There are a couple of reasons you might be interested in checking out Blake2: It was rated best hash function in the SHA-3 competition, is faster than MD5, and cryptographers find that it's similar to the well-regarded SHA-2 algorithm in ways that matter.

Says developer Zooko Wilcox-O'Hearn:
Jean-Philippe Aumasson, Samuel Neves, Christian Winnerlein, and I decided that what the world needed was not just a secure hash function that was faster than Keccak, but one that was faster than MD5! This is because MD5 (and SHA-1) continue to be very widely used, even in new applications, even though MD5 and SHA-1 are unsafe for many uses. We hypothesized that offering engineers a hash function that was both faster and more secure than their beloved MD5 or SHA-1 might be more effective than haranguing them to upgrade to an alternative that is more secure but slower.


Have a look for yourself at Wilcox-O'Hearn's page.

Good article spoiled by a frequently-repeated mistakes in the postscript (Score: 2, Interesting)

by fnj@pipedot.org on 2014-03-23 06:37 (#RP)

From TFA: "P.S. Secure hash functions are not for hashing passwords! Secure hash functions are building blocks in cryptographic protocols and they should be as efficient as possible while still being secure. Password-hashing functions are for impeding brute force guessing of passwords, and they should be as inefficient as possible while still being usable."

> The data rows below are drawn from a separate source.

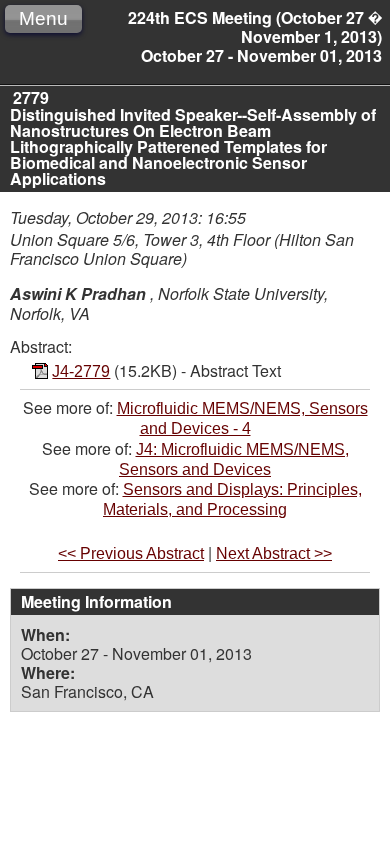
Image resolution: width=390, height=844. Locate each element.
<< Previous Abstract (131, 553)
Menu (43, 18)
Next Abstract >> (274, 553)
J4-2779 (81, 371)
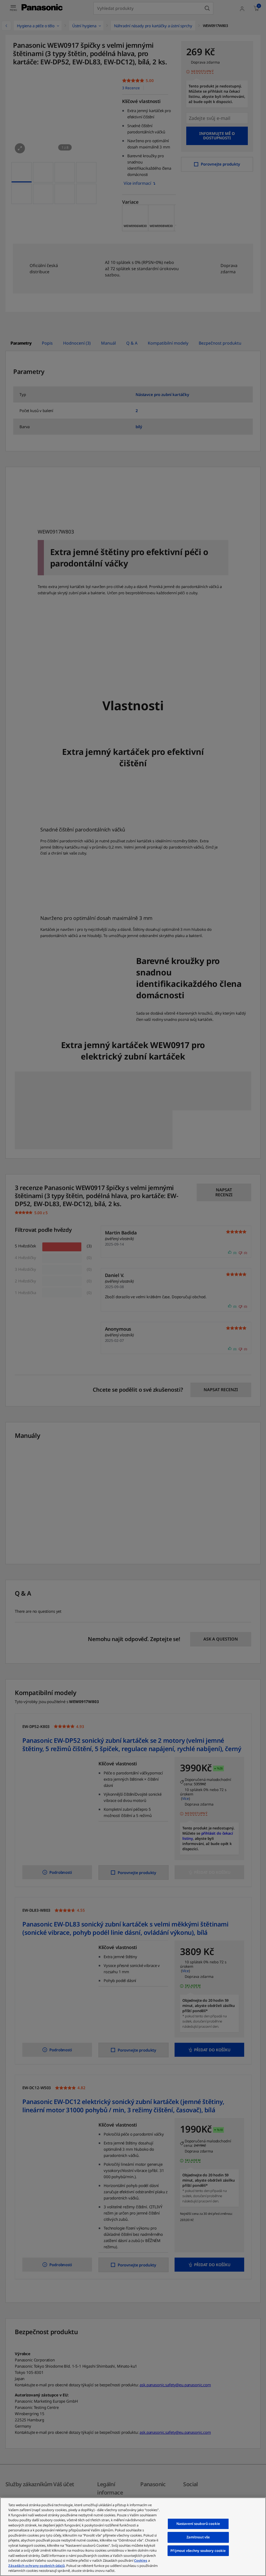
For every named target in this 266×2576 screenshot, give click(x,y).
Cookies (140, 2560)
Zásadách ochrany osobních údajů (36, 2565)
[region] (133, 2536)
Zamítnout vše (198, 2537)
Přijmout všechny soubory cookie (198, 2550)
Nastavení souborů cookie (198, 2523)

This is complete and utter BULLSHIT. Anybody who does not use SHA512 for a *NIX login password by now is a fool. Ask DOD if you don't believe me. It's the default in RHEL6, FreeBSD10 and many other modern security-conscious distros. Nobody runs just a single round of SHA512 for passwords. As the very next paragraph in TFA admits, you can make any algorithm as bloody slow as you want by running a large number of rounds. The default in glibc is 5000. You can turn up the number of rounds for passwords in PAM, up to at least 999,999,999 if you don't mind everybody logging in having to wait and load a CPU to 100% for minutes for the password to be verified (and making sure any attacker would take millenia to brute force a single password).